Une photographe sillonne depuis l'automne dernier le quartier des Eaux-Claires, à Grenoble, pour faire le portrait de ses habitants. Une trentaine de clichés au total, qui seront présentés dans un livret et une exposition, lors d'une grande fête à l'automne 2024. Avis aux amateurs : Stéphanie Nelson est toujours en quête de modèles.
Raconter à travers une exposition photographique la vie de tout un quartier : c'est le projet de Stéphanie Nelson, qui parcourt le quartier des Eaux-Claires à Grenoble (Isère). La photographe s'est lancée dans cette aventure à l'automne 2023. Elle part à la rencontre des habitants du quartier, dont beaucoup se sont rapidement portés volontaires.

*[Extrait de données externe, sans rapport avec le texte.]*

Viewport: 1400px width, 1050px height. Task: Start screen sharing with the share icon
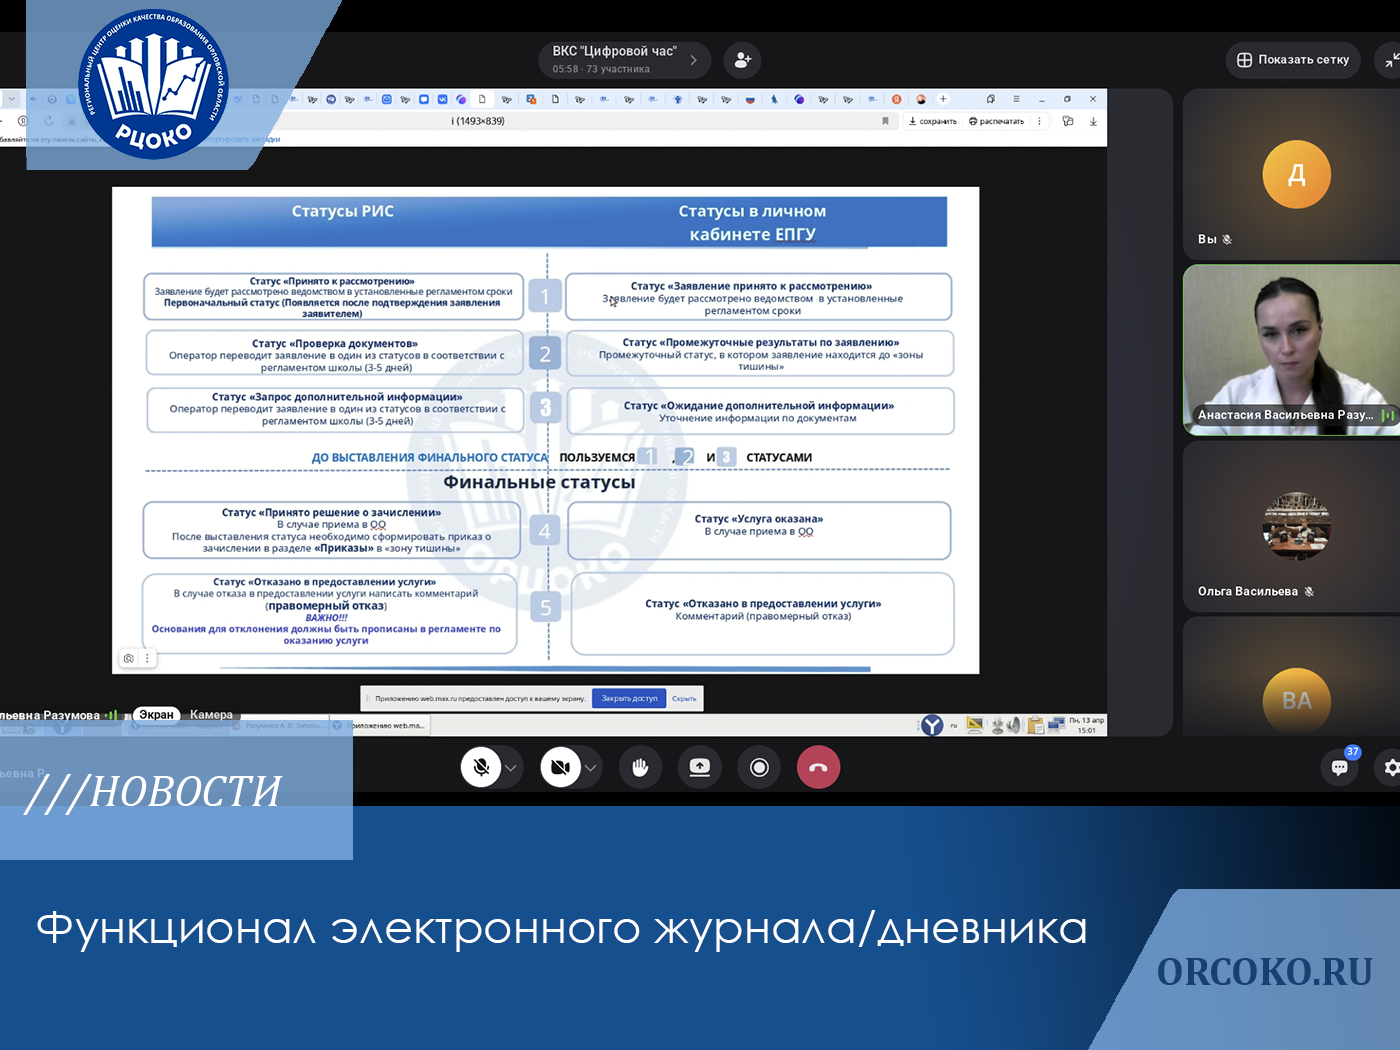click(x=700, y=768)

Entrer dans l'intimité des gens
Parmi eux, il y a la famille Causse-Priolet dont les cinq membres posent assis sur un grand canapé rouge, dans le salon de leur maison. Comme une "photographe ambulante", selon ses propres mots, Stéphanie Nelson, elle-même habitante du quartier depuis vingt ans, cherche en effet à provoquer la rencontre avec ses modèles d'un jour. "Il faut rebondir sur ce qui est en train de se passer. Entre eux, il se passe quelque chose et je veux capturer ça plutôt que de leur demander des poses", explique-t-elle. "La photo est la conclusion d’une rencontre et pas un point de départ."

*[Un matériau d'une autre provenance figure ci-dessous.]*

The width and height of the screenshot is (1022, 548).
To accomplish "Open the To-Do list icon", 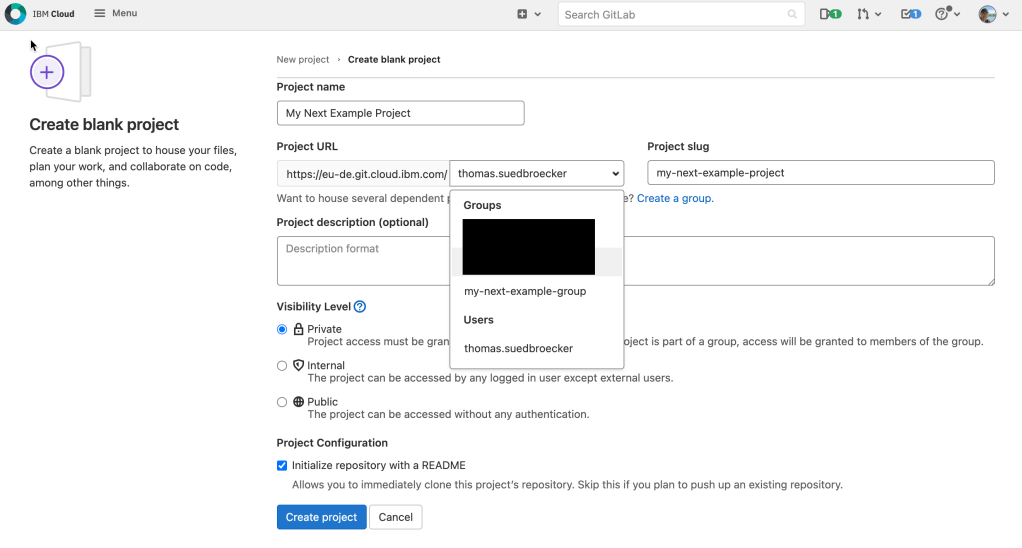I will click(x=910, y=14).
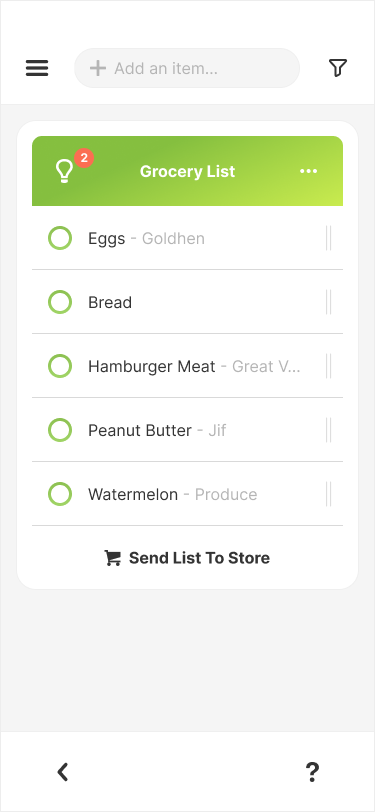Click the drag handle for Watermelon
The image size is (375, 812).
tap(328, 494)
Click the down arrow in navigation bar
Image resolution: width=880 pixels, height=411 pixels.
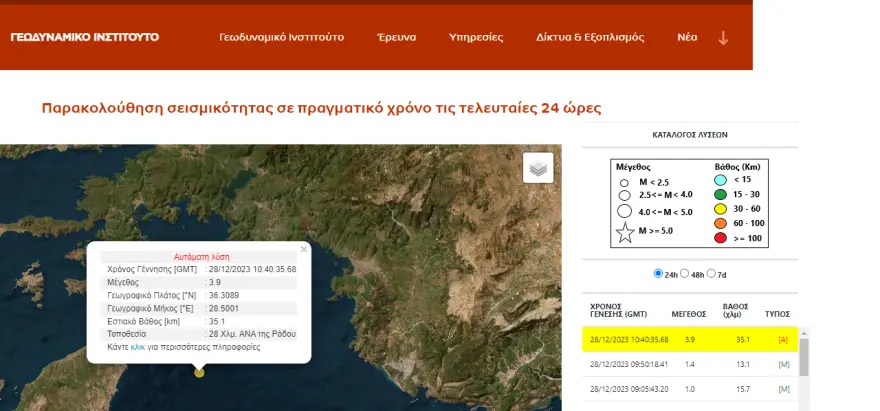coord(723,38)
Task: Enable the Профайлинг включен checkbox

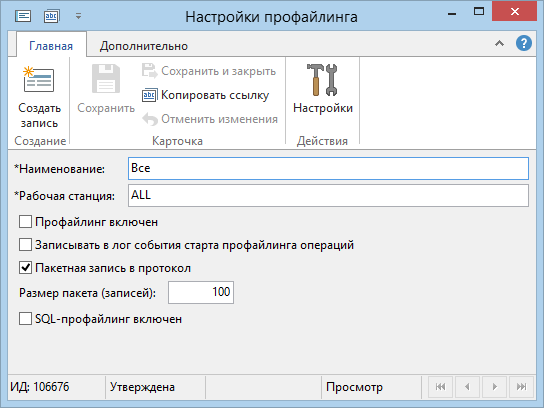Action: pos(25,222)
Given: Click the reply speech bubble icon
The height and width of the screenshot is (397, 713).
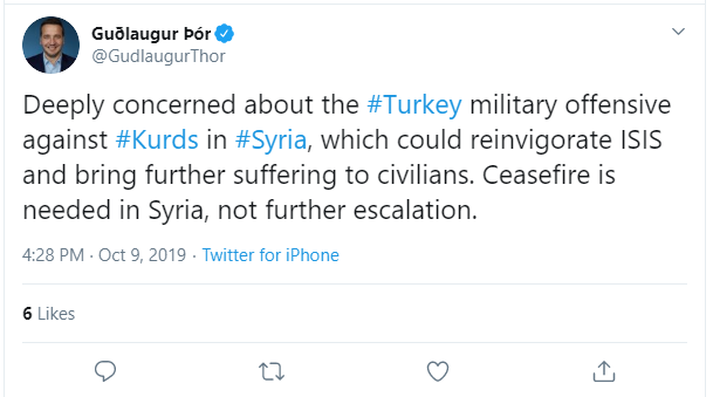Looking at the screenshot, I should coord(105,371).
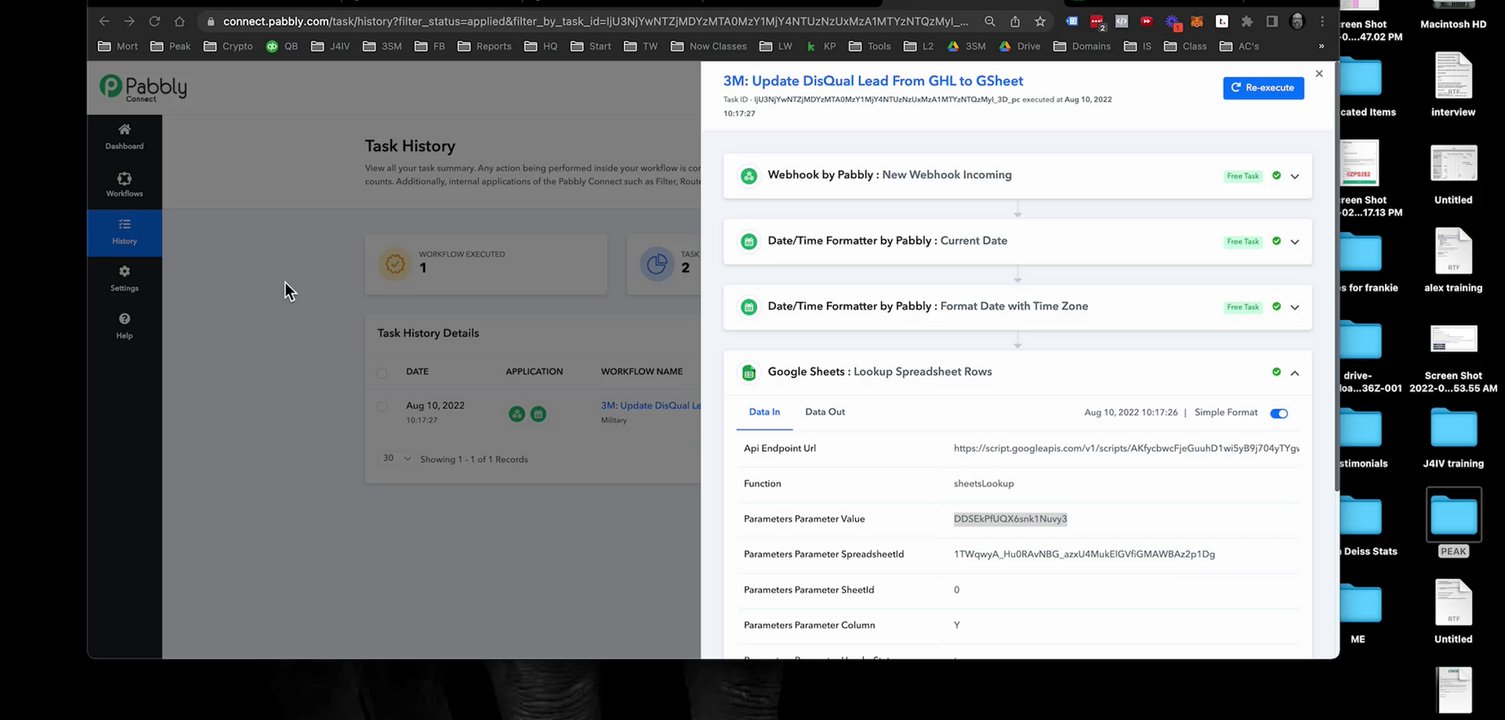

La photo est la conclusion d’une rencontre et pas un point de départ.
Stéphanie NelsonPhotographe
À l'intérieur de leur maison, la famille se prête de bonne grâce à l'exercice de la photographie en intérieur. Un vrai studio a été recréé par Stéphanie, qui s'est demandé "pourquoi j'aménageais ça comme ça, avec des flashs, et pas en naturel. Et je me dis que c'est pour amener de la lumière."
Marilène Causse-Priolet s'est portée volontaire pour servir de modèle dès qu'elle a eu connaissance du projet. "Ce n'est pas gênant, on connaît beaucoup de personnes. Surtout, je languis de voir les photos, l’expo, toutes les rencontres que va faire Stéphanie, des personnes qu’on ne connaît pas et qu’on va découvrir pendant l’exposition", se réjouit-elle d'avance.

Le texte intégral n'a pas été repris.